A plain-language walk-through of the search, AI-readiness, security, speed, accessibility and reliability work on the new site — for the pre-launch review.
Below is what was done across five areas, and why. The first section answers the question about “optimisation for AI”; the rest covers the behind-the-scenes hardening so the shop is secure, fast, accessible and reliable from day one.
Two halves: clean page structure (so search engines and AI assistants read the pages correctly) and structured data (hidden, machine-readable labels that let Google and assistants describe and recommend the shop accurately).
The previous site had pages with no main heading (H1) at all — a basic but important SEO miss. Every page on the new site now has exactly one clear H1 (the page title) with a logical structure beneath it. I audited every page and fixed the ones that were missing it.

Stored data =
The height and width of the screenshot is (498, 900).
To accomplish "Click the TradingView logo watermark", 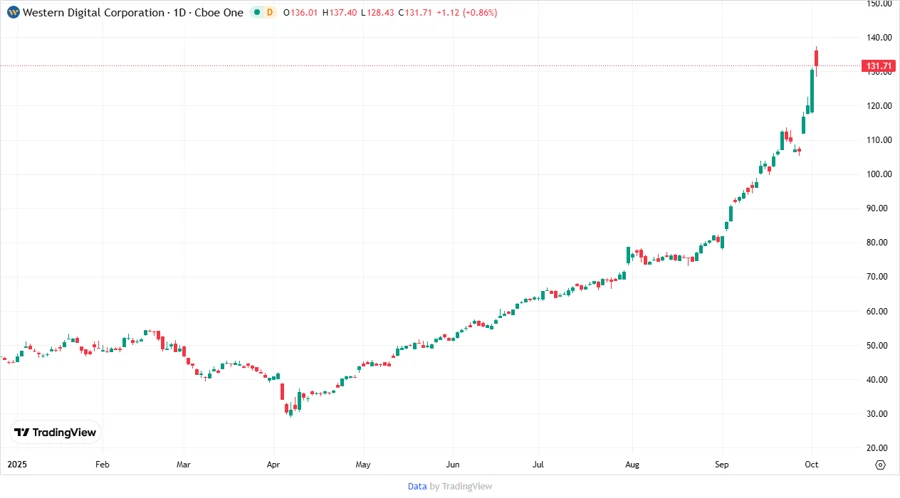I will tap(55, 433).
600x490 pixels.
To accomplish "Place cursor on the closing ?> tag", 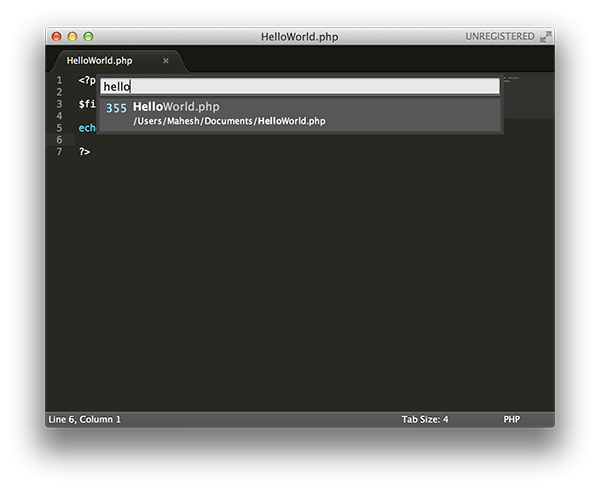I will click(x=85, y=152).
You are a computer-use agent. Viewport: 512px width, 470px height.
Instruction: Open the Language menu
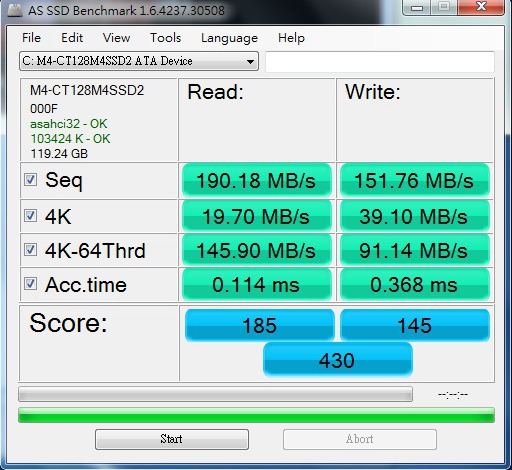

Exercise goal =
List every quality that the site walk-through says the behind-the-scenes hardening should give the shop from day one. The stored data is separate material from the site walk-through.

Answer box =
secure, fast, accessible, reliable